DOCUMENT TEXT:
++++++++++
Guidelines

The Monroe Institute’s five-day Guidelines program (assisting people to get into touch with guidance in their everyday lives) includes on its schedule of activities two designated speakers, celebrated remote viewer Joe McMoneagle on Monday night, then me on Wednesday night. So, last night I drove down and spoke to the class, beginning a little after 7:30 and leaving (after a little socializing) at 10:30.

As always, before I began I felt an undercurrent of nervousness — not acute, but persistent — because I do not prepare a talk except in the loosest way. If you want to stay in the moment, which is how I find that I can connect best with people, prepared remarks can get in the way.  Besides, as I always tell them, I don’t regard myself as the entertainment and them as the audience, but instead I think of it as us thinking together. That means staying in the moment.

Last May, when I taught my weekend program there, at one point I heard someone refer to their ordinary life as “the real world,” and I took issue with that, pointing out that it was only in the safe protected environment of a program in the TMI environment that many of them felt safe to express who they really are, what they really believe, as opposed to society’s rigid if incorrect assumptions. That being so, which one should be called the unreal world, the place where they could fully interact as they are, or the place where they feel they need to hide, interacting with others who are also hiding?
++++++++++
RECORDED INFORMATION:
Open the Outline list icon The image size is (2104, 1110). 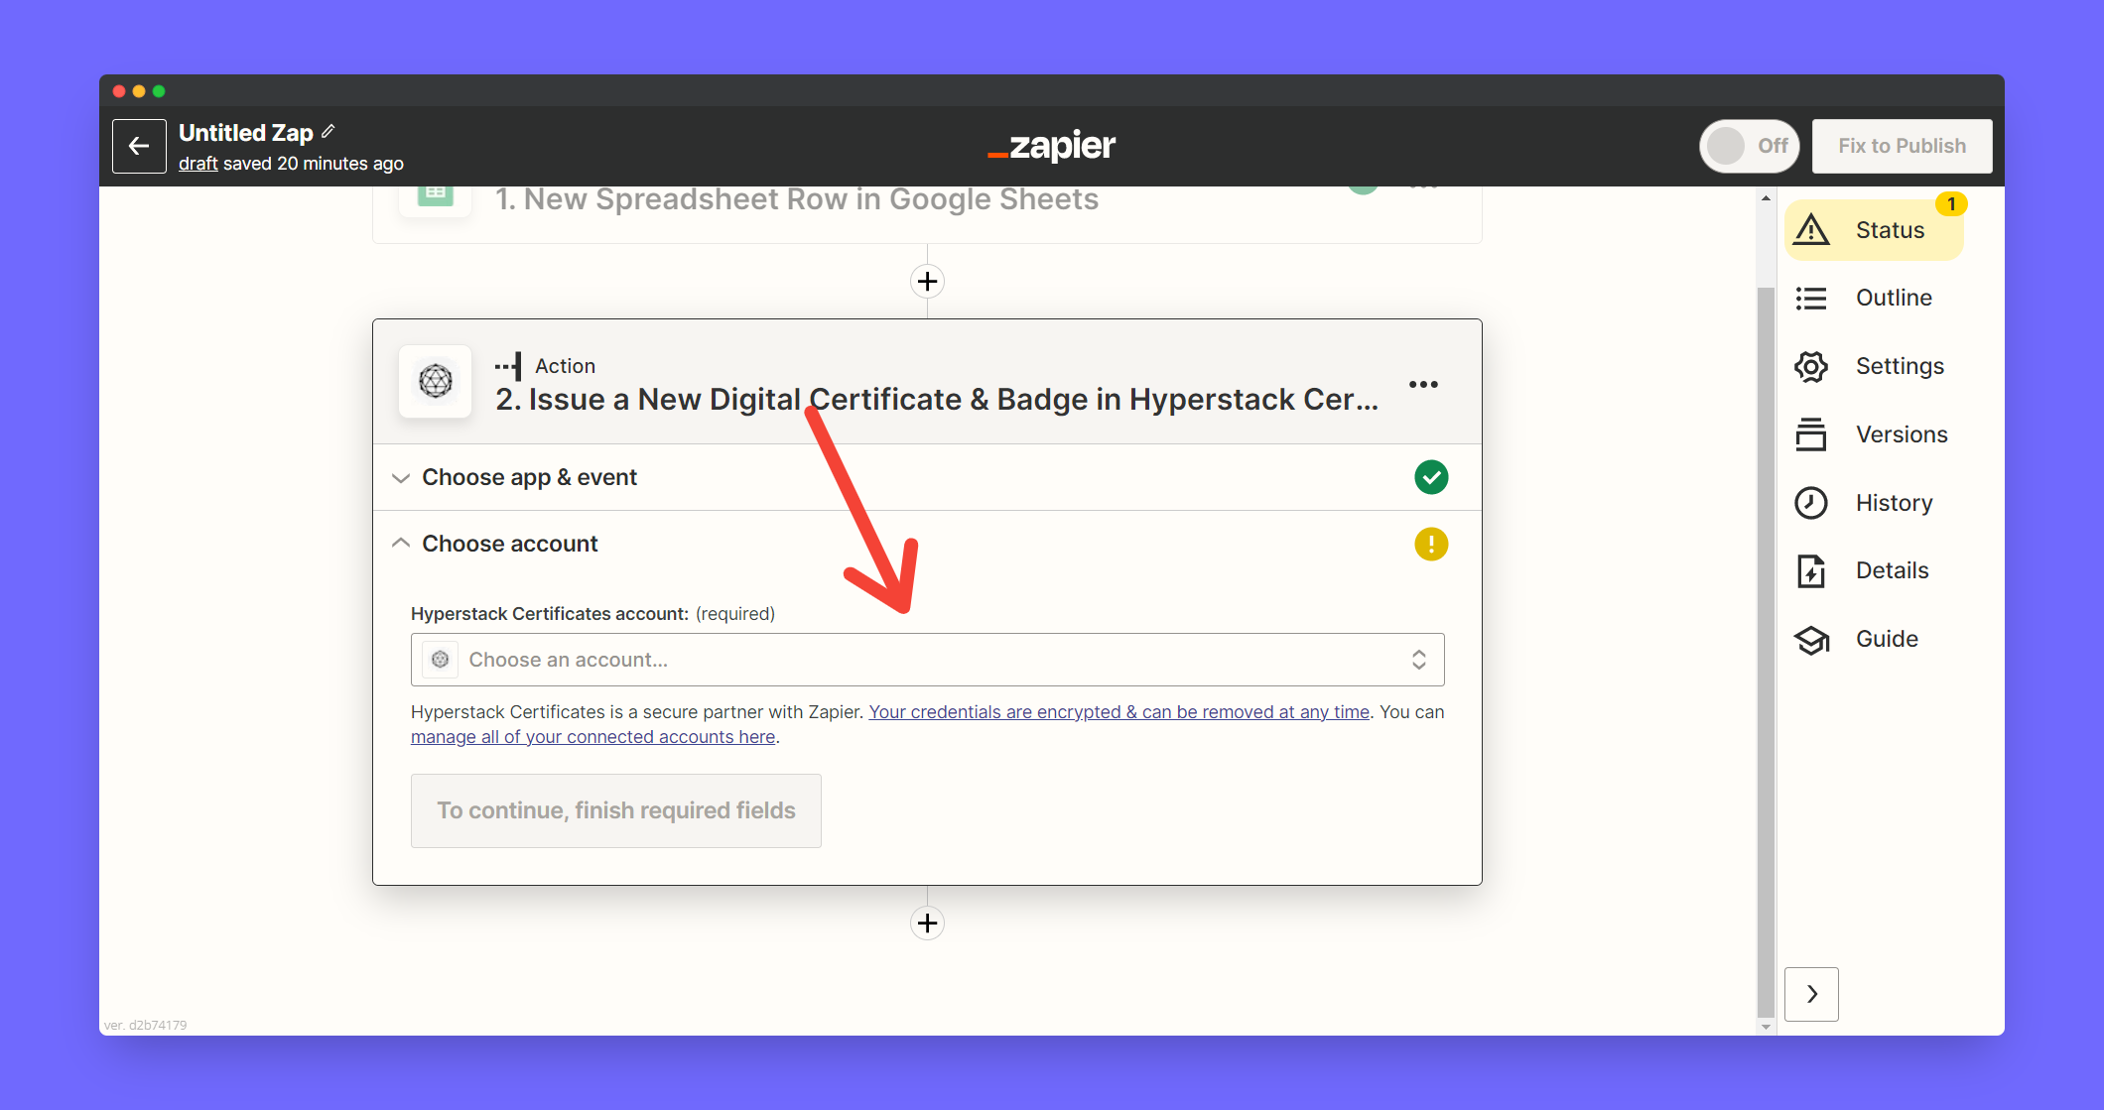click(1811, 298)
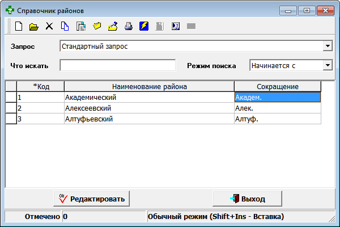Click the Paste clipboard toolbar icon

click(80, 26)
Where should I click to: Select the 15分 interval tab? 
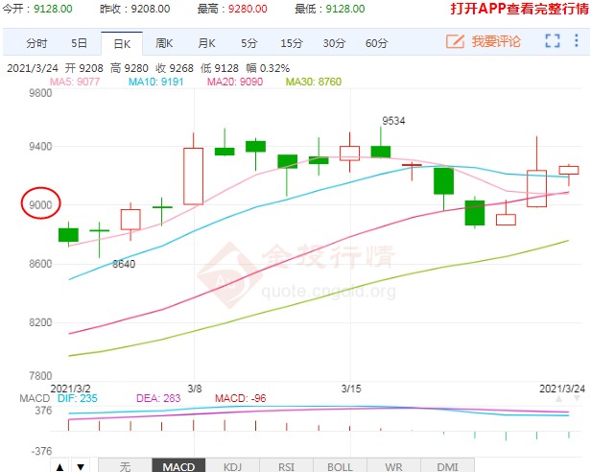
++++++++++
TASK OBJECTIVE:
Could you write out, word for word, the part of the Guidelines program text starting with "Last May, when" and going on through "are also hiding?"?

OUTPUT FOR THIS EXERCISE:
Last May, when I taught my weekend program there, at one point I heard someone refer to their ordinary life as “the real world,” and I took issue with that, pointing out that it was only in the safe protected environment of a program in the TMI environment that many of them felt safe to express who they really are, what they really believe, as opposed to society’s rigid if incorrect assumptions. That being so, which one should be called the unreal world, the place where they could fully interact as they are, or the place where they feel they need to hide, interacting with others who are also hiding?